- **Exercise materials**
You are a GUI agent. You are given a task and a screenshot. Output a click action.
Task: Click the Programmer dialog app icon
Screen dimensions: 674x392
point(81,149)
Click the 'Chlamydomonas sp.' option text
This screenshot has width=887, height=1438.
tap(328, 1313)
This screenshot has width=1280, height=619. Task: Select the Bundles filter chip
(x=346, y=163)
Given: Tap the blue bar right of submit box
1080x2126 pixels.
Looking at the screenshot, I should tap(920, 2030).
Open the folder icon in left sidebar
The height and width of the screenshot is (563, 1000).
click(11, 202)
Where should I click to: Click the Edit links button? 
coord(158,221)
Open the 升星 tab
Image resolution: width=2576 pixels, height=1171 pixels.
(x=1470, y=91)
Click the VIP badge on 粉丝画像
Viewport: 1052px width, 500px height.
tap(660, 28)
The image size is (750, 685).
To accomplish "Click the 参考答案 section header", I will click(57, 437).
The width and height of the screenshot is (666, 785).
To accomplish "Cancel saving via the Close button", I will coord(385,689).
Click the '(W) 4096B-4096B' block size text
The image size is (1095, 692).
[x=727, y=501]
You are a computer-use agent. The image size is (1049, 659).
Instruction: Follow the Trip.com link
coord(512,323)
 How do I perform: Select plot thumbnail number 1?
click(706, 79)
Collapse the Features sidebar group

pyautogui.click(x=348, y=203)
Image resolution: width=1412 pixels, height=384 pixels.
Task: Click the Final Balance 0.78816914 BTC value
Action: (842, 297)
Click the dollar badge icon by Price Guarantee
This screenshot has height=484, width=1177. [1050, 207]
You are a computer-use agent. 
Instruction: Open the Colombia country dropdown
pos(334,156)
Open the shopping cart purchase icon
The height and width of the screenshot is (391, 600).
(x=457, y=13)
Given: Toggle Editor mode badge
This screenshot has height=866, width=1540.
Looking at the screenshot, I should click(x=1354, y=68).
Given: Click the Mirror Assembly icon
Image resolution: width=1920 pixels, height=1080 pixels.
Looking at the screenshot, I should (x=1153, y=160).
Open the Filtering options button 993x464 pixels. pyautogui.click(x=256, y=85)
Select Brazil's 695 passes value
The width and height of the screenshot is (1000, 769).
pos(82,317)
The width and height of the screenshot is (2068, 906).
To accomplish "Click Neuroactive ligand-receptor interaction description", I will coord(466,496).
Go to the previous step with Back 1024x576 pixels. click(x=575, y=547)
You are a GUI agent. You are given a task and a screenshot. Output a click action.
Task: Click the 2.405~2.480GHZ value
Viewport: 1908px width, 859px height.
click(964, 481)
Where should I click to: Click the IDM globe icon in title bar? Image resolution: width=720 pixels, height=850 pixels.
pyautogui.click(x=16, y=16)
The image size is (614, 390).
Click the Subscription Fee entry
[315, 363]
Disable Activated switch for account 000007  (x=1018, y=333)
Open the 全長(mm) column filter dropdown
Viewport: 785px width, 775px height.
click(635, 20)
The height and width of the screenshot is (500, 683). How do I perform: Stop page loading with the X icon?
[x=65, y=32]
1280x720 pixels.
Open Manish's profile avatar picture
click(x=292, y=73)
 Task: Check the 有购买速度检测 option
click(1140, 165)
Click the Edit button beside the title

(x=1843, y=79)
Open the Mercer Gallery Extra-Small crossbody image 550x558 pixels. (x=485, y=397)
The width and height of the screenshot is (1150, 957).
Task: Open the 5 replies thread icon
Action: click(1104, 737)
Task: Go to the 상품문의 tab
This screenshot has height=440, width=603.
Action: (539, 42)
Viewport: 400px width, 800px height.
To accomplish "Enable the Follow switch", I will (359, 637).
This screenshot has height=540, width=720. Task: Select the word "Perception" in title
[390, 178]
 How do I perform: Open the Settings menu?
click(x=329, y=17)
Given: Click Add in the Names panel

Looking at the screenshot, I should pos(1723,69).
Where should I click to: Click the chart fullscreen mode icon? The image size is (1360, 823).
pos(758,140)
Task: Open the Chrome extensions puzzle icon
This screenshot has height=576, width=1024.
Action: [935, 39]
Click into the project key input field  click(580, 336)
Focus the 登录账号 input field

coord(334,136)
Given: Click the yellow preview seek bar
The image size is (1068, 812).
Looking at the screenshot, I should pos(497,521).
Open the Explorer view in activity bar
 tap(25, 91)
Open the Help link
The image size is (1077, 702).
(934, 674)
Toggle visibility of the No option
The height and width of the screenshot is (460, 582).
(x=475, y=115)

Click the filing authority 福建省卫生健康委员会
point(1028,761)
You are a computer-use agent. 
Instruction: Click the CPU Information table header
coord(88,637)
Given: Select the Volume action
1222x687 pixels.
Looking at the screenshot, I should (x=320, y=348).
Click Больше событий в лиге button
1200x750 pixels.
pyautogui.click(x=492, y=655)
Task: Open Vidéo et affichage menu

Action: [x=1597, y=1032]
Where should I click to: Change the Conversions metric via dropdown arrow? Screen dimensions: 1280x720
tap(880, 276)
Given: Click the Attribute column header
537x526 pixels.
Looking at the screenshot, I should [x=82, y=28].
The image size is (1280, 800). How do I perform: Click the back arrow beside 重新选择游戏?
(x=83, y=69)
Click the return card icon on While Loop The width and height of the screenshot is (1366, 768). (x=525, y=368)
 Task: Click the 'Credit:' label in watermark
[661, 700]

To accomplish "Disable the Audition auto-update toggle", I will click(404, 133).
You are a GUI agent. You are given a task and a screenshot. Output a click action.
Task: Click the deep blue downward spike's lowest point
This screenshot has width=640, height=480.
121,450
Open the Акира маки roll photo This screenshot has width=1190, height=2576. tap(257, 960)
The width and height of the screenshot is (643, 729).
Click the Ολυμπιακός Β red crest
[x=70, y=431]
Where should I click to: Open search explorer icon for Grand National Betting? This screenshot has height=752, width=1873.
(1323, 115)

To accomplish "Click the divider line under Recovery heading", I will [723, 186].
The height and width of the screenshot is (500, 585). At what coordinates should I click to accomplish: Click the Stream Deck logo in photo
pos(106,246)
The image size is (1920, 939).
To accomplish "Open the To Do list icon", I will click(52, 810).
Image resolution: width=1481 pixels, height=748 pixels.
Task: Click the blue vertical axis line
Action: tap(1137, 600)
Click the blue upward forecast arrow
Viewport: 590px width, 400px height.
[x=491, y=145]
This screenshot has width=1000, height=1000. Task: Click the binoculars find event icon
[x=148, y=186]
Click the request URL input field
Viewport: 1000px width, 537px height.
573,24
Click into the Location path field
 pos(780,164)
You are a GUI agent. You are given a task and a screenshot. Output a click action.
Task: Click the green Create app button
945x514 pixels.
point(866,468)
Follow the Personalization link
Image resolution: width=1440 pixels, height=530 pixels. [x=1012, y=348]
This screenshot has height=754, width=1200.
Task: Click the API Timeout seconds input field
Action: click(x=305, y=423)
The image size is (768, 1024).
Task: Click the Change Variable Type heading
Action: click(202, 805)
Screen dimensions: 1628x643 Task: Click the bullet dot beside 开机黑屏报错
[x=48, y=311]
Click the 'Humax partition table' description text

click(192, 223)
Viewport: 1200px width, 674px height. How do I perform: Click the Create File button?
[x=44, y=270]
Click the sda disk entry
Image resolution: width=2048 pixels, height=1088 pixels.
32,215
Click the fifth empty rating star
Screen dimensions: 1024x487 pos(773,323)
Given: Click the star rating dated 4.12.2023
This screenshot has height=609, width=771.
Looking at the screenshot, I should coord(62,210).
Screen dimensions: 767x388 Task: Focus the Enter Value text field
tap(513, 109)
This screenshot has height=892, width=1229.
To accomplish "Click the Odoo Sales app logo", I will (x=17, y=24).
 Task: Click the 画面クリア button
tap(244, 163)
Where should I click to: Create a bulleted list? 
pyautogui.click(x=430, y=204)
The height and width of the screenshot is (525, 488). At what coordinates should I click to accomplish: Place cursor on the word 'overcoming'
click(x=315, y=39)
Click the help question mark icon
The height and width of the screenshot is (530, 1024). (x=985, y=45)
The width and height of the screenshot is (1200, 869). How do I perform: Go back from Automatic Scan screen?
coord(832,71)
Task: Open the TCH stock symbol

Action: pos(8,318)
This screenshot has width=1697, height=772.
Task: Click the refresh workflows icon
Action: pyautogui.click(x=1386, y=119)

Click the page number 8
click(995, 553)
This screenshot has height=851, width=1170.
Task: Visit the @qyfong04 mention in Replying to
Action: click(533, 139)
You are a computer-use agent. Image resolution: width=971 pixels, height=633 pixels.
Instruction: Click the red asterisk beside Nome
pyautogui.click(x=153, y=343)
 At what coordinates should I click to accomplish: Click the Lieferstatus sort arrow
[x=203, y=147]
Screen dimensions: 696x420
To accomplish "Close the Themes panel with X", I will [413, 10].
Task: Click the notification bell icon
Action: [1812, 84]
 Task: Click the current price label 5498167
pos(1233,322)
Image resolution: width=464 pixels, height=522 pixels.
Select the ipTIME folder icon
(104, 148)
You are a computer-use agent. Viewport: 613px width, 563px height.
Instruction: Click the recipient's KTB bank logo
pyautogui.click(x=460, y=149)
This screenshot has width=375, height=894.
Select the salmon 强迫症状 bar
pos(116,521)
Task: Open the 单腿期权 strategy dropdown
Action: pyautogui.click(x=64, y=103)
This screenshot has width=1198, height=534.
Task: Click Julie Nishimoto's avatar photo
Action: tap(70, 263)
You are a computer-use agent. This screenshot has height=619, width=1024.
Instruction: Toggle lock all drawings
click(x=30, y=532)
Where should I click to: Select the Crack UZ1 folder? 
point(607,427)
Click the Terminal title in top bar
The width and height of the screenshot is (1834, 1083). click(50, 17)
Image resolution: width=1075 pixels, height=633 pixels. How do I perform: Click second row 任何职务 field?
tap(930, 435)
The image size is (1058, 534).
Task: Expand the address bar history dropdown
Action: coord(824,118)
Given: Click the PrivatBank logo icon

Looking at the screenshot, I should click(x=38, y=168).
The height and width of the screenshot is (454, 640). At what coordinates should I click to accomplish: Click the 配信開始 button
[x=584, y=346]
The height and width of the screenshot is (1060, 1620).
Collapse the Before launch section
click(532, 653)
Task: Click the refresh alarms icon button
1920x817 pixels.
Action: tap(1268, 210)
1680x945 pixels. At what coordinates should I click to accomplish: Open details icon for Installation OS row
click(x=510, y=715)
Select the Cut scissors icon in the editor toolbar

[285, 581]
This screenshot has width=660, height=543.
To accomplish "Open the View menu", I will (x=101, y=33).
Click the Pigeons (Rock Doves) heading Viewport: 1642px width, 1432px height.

- **Your objective**
The string "computer" shows up in some lines of the listing. Copy each such line.

- **Output for this exercise**
You are a computer-use agent. The image size is (1049, 659).
You are a computer-use agent. 
You are a computer-use agent. 
You are a computer-use agent. Image resolution: width=971 pixels, height=633 pixels.
You are a computer-use agent. Viewport: 613px width, 563px height.
You are a computer-use agent. This screenshot has height=619, width=1024.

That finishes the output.